**Exercise instructions**
Restate word for word the span of lines that opens with the line containing "Image resolution: width=1325" and closes with the last line of the material. Include both ends and nothing more.

=-=-=

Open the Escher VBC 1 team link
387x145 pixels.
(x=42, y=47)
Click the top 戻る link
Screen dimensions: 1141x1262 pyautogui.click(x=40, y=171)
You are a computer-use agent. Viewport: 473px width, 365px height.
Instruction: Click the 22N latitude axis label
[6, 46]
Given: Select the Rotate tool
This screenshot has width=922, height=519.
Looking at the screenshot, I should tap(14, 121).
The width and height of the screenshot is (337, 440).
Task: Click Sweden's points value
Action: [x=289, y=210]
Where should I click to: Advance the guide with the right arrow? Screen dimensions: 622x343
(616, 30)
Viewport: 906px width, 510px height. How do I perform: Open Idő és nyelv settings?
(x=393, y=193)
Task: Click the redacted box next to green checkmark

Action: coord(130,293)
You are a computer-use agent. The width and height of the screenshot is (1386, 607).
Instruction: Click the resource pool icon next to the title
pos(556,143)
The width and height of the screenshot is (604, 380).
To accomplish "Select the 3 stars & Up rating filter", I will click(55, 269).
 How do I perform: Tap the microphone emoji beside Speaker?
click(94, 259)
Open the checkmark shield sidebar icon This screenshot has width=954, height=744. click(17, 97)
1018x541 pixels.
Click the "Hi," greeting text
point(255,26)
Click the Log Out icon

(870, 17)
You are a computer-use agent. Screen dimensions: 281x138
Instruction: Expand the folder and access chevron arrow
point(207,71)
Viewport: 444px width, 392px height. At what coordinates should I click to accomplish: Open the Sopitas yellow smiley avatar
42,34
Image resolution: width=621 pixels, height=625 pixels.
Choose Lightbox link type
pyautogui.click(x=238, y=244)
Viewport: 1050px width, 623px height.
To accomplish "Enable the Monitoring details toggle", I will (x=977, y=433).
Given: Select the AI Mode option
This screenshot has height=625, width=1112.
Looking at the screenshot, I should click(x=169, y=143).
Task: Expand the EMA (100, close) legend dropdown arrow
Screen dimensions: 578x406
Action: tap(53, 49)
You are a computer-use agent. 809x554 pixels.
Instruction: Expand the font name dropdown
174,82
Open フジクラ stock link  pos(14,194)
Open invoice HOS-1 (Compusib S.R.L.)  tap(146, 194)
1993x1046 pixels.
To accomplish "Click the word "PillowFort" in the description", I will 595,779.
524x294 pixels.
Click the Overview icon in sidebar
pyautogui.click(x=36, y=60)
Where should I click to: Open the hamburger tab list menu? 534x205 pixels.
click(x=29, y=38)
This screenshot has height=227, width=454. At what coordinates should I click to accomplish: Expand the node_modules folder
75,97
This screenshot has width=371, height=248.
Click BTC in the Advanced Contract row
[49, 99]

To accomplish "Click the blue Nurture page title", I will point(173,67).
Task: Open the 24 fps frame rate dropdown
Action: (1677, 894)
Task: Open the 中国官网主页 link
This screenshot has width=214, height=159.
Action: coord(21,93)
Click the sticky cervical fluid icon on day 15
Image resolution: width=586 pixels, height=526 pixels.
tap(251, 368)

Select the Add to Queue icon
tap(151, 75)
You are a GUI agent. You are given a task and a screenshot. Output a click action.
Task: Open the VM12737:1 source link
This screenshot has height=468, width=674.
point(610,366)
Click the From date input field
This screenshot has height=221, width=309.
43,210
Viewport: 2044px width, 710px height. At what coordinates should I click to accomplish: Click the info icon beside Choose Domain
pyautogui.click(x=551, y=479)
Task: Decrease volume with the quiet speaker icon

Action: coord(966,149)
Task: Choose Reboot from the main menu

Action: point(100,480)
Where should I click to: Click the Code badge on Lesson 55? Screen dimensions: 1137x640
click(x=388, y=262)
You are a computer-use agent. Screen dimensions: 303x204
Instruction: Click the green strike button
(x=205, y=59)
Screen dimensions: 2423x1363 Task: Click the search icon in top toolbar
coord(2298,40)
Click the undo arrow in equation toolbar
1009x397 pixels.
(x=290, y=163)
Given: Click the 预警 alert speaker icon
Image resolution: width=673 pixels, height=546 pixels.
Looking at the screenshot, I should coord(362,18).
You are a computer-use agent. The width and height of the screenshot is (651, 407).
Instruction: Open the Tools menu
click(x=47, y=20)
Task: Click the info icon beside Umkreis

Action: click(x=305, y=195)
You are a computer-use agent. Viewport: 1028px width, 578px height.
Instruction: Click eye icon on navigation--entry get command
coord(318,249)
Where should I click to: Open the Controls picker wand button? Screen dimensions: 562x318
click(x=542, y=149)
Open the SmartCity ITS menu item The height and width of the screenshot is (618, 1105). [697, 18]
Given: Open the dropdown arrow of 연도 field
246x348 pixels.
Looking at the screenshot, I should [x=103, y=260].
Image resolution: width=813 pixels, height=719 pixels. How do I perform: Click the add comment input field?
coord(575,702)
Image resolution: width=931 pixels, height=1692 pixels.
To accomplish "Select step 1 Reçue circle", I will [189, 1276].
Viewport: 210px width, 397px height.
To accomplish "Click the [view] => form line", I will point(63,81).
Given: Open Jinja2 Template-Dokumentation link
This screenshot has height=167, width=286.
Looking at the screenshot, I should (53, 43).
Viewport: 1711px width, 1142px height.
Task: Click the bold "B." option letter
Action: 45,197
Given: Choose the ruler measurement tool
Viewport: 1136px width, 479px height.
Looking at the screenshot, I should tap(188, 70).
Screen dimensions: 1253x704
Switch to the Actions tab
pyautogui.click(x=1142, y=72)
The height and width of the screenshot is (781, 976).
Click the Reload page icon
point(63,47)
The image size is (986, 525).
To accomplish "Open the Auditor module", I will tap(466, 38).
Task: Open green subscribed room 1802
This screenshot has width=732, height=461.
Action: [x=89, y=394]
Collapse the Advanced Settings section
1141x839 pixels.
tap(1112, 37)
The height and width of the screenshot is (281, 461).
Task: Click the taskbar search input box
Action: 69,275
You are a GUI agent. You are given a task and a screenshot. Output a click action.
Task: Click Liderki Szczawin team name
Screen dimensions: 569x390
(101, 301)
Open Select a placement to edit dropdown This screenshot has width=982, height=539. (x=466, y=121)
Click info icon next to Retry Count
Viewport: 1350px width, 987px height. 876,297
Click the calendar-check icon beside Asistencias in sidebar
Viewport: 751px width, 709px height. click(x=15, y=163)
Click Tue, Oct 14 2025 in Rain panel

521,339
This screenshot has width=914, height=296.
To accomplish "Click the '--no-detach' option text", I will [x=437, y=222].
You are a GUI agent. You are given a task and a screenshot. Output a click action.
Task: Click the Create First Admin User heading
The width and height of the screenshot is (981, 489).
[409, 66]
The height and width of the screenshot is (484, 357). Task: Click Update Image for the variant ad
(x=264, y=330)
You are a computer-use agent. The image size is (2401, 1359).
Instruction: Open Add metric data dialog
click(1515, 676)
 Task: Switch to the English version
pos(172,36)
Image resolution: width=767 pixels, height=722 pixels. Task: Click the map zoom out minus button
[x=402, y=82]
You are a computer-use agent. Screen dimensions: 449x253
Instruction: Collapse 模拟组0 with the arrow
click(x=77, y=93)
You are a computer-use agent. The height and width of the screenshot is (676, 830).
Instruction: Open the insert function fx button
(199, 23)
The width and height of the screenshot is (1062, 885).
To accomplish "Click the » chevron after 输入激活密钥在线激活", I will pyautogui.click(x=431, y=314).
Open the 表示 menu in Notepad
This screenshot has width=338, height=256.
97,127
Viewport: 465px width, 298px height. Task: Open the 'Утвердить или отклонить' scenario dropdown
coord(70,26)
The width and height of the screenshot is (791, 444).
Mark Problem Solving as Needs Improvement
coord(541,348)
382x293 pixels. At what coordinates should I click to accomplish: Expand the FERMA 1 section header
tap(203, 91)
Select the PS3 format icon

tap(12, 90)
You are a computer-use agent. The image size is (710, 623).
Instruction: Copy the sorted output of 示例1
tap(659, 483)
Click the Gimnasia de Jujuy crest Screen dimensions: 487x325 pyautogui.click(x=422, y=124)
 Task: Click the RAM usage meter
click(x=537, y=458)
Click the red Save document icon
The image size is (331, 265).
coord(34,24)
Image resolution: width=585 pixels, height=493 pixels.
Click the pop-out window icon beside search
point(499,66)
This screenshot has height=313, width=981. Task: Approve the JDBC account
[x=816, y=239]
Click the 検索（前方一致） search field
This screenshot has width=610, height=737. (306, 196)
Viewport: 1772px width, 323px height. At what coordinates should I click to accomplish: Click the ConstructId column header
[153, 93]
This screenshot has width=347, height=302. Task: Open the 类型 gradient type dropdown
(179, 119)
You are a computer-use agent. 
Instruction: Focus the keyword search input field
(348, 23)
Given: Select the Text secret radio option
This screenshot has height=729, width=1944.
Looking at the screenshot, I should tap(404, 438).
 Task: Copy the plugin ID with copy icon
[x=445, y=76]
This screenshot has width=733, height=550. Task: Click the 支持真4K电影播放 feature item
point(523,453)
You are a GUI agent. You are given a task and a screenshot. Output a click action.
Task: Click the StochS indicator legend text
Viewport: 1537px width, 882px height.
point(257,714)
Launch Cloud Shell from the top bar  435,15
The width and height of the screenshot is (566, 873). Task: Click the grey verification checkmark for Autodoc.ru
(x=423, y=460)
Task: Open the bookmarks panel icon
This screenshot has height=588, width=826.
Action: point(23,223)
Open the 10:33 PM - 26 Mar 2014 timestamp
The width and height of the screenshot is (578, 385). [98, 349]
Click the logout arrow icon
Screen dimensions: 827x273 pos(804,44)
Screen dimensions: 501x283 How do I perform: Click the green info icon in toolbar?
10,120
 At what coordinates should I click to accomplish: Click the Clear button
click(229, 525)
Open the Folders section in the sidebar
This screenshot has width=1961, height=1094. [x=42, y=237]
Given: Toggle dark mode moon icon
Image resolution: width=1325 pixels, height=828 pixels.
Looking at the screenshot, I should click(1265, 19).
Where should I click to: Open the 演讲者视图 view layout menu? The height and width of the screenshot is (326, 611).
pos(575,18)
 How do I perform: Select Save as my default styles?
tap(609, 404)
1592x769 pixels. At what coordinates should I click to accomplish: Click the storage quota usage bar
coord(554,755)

=-=-=

**Answer**
Image resolution: width=1325 pixels, height=828 pixels.
Looking at the screenshot, I should click(1265, 19).
Where should I click to: Open the 演讲者视图 view layout menu? The height and width of the screenshot is (326, 611).
pos(575,18)
 How do I perform: Select Save as my default styles?
tap(609, 404)
1592x769 pixels. At what coordinates should I click to accomplish: Click the storage quota usage bar
coord(554,755)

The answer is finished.